(Records of locating words and elements)
══════════════════════════════
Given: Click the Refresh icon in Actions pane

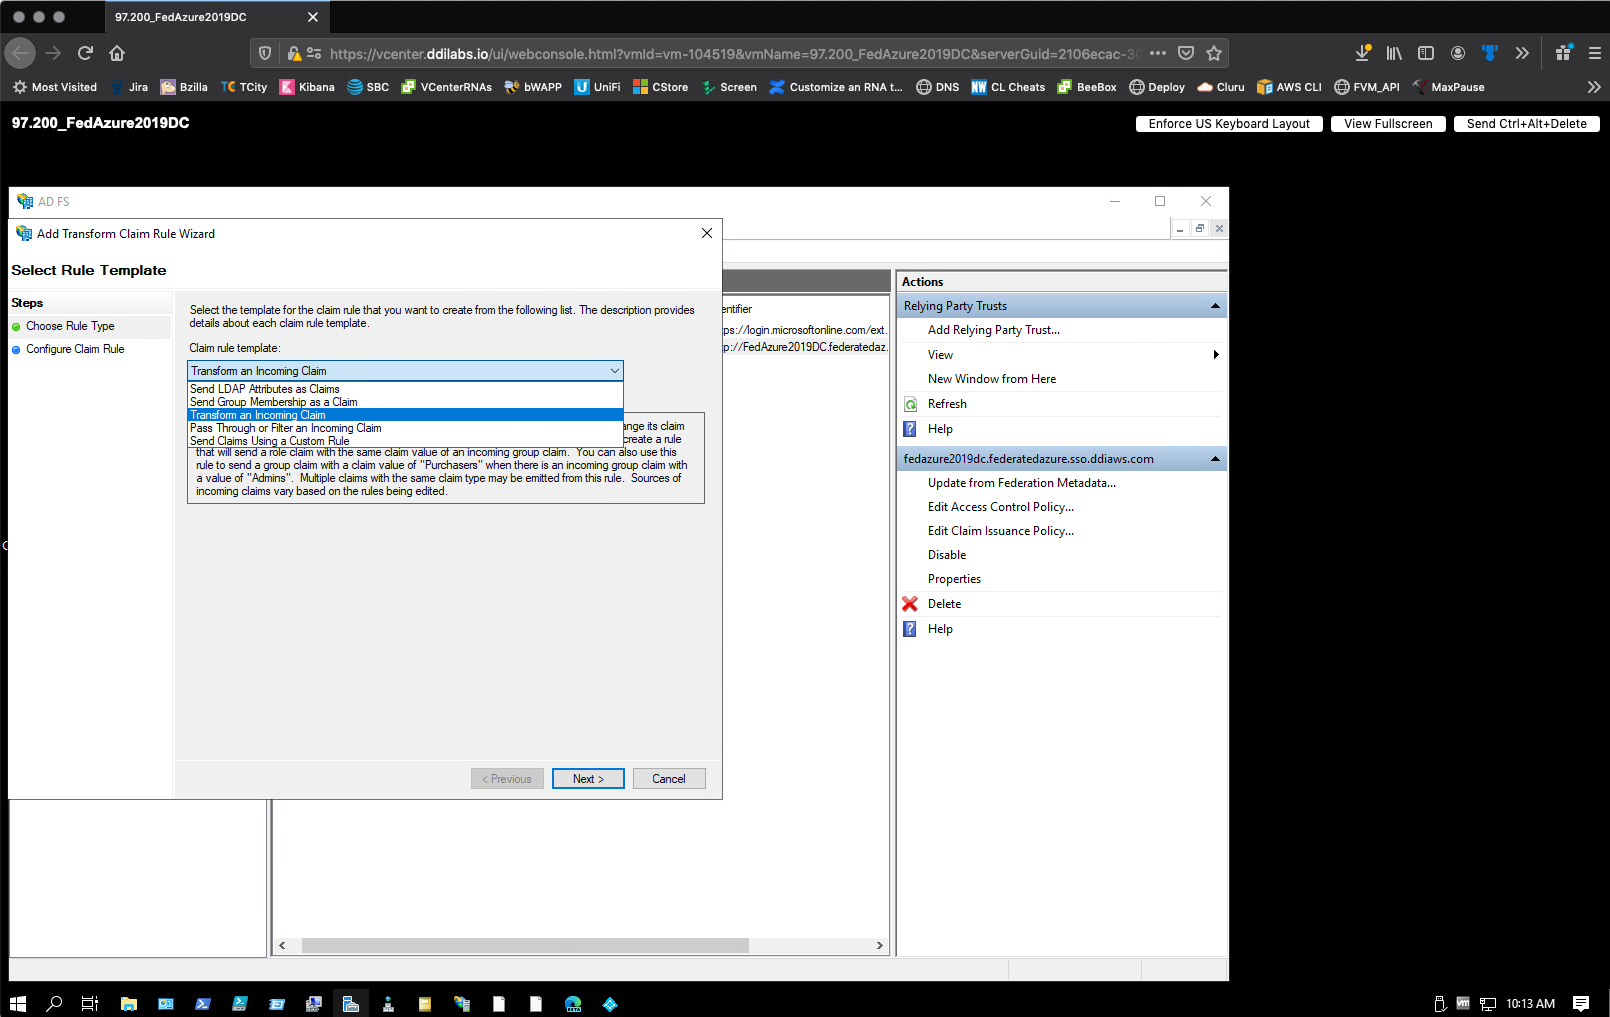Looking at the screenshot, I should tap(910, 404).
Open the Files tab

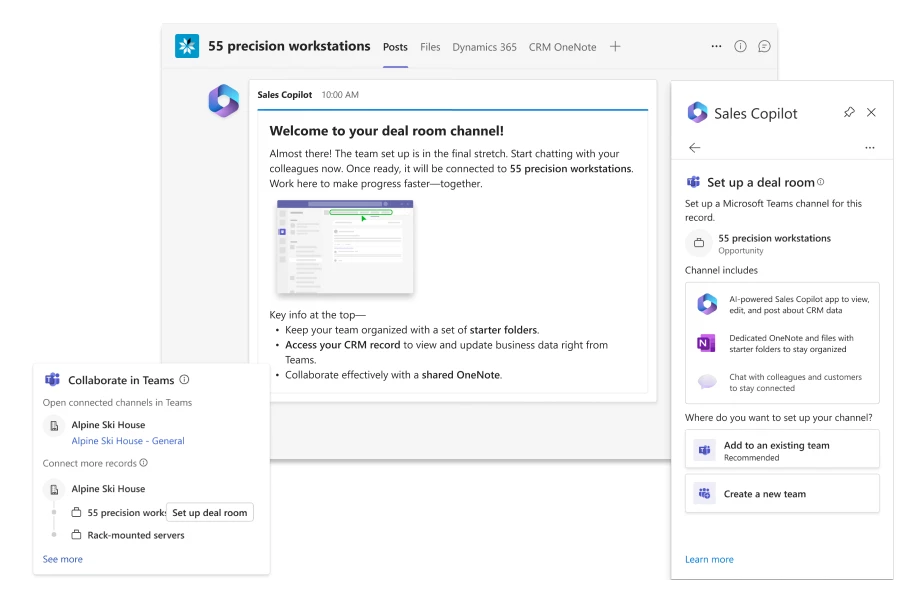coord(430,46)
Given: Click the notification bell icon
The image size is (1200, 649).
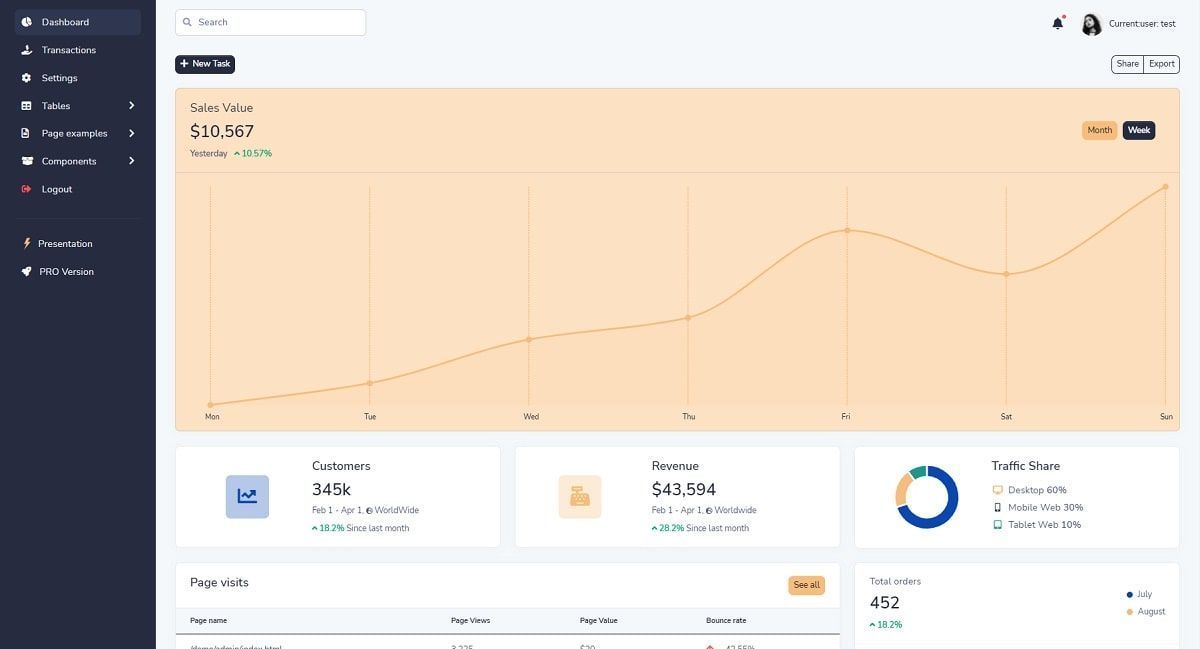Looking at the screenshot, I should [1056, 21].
══════════════════════════════
### Task instructions
Locate every line in the records above that contains the word "Given" and copy each one in full. Match case exactly.

### Response to this task
Given: Click the Refresh icon in Actions pane
Given: Click the notification bell icon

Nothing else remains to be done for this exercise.